> [Prompt]: Retype a passage of the Razorback film article word for word, beginning at the words "1984 Australian horror" and stopping after "on the boar.".

# start of Page excerpt

- Theatrical release poster
- Directed by: Russell Mulcahy
- Written by: Everett De Roche
- Based on: Razorback by Peter Brennan
- Produced by: Hal McElroy
- Starring: Gregory Harrison;
- Cinematography: Dean Semler
- Edited by: William M. Anderson
- Music by: Iva Davies
- Production companies: UAA Films; McElroy & McElroy; Western Film Productions;
- Distributed by: Greater Union Film Distributors
- Release date: 19 April 1984 (Australia);
- Running time: 91 minutes
- Country: Australia
- Language: English
- Budget: A$5.5 million
- Box office: A$801,000 (Australia)

= Razorback (film) =

1984 Australian horror film

Razorback is a 1984 Australian natural horror film written by Everett De Roche and directed by Russell Mulcahy. It is based on Peter Brennan's 1981 novel. In the film, a gigantic wild boar terrorizes the Australian outback, killing and devouring people. It was released theatrically in Australia by Greater Union Film Distributors on 19 April 1984, and in the United States by Warner Bros. Pictures on 16 November 1984.

It has been called Australia's "greatest creature feature."

==Plot==
Jake Cullen is babysitting his grandson in the Australian outback when a massive razorback boar smashes through his house and carries off his grandson to devour. Jake is accused of murdering the child. Although people do not believe his story, he is ultimately acquitted due to lack of evidence. The event destroys his life, and he vows revenge on the boar.

Two years later, American wildlife reporter Beth Winters is in the outback documenting the hunting of Australian wildlife that is then processed into pet food at a run-down factory. She gets video footage of two thugs, Benny Baker and his brother Dicko, illegally making pet food, and the criminals chase her down in their car. They force her off the road and attempt to rape her, only to be chased off by the same boar that killed Jake's grandson. Beth attempts to hide in her car, but the boar rips off the door, drags her out and eats her. With no witnesses, people assume she fell down an abandoned mine shaft after wrecking her car, and her disappearance is ruled an accident.

Some time later, Beth's husband Carl travels to Australia in search of her and encounters Jake, whom Beth interviewed during her initial report. Jake refers Carl to the local cannery, where he meets Benny and Dicko. He pretends to be a Canadian visitor and convinces them to take him on their next kangaroo hunt. When Carl spoils a potential kill, the two abandon him. Carl is then attacked by a herd of wild pigs, spurred on by the giant boar, which chase him through the night and force him to take shelter atop a windmill. The next morning, the pigs knock over the windmill, but Carl is saved by landing in a pond, which the pigs fear entering.

# end of Page excerpt
# start of Dataset excerpt

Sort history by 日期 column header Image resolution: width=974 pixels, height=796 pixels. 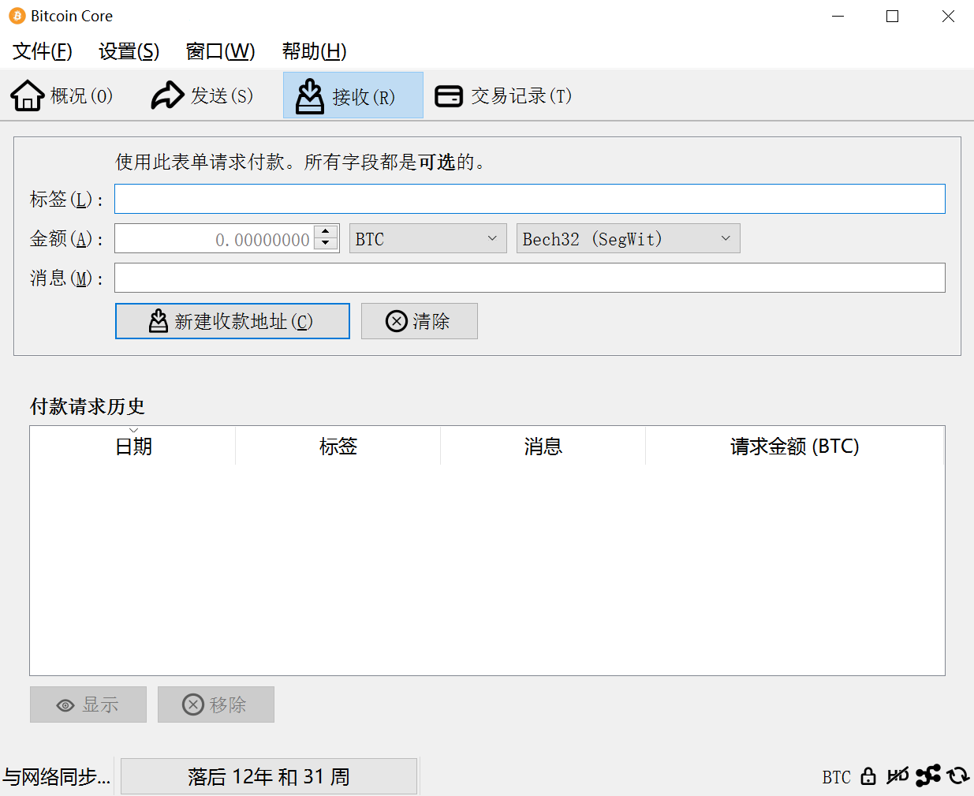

# end of Dataset excerpt

> [Response below]:
1984 Australian horror film

Razorback is a 1984 Australian natural horror film written by Everett De Roche and directed by Russell Mulcahy. It is based on Peter Brennan's 1981 novel. In the film, a gigantic wild boar terrorizes the Australian outback, killing and devouring people. It was released theatrically in Australia by Greater Union Film Distributors on 19 April 1984, and in the United States by Warner Bros. Pictures on 16 November 1984.

It has been called Australia's "greatest creature feature."

==Plot==
Jake Cullen is babysitting his grandson in the Australian outback when a massive razorback boar smashes through his house and carries off his grandson to devour. Jake is accused of murdering the child. Although people do not believe his story, he is ultimately acquitted due to lack of evidence. The event destroys his life, and he vows revenge on the boar.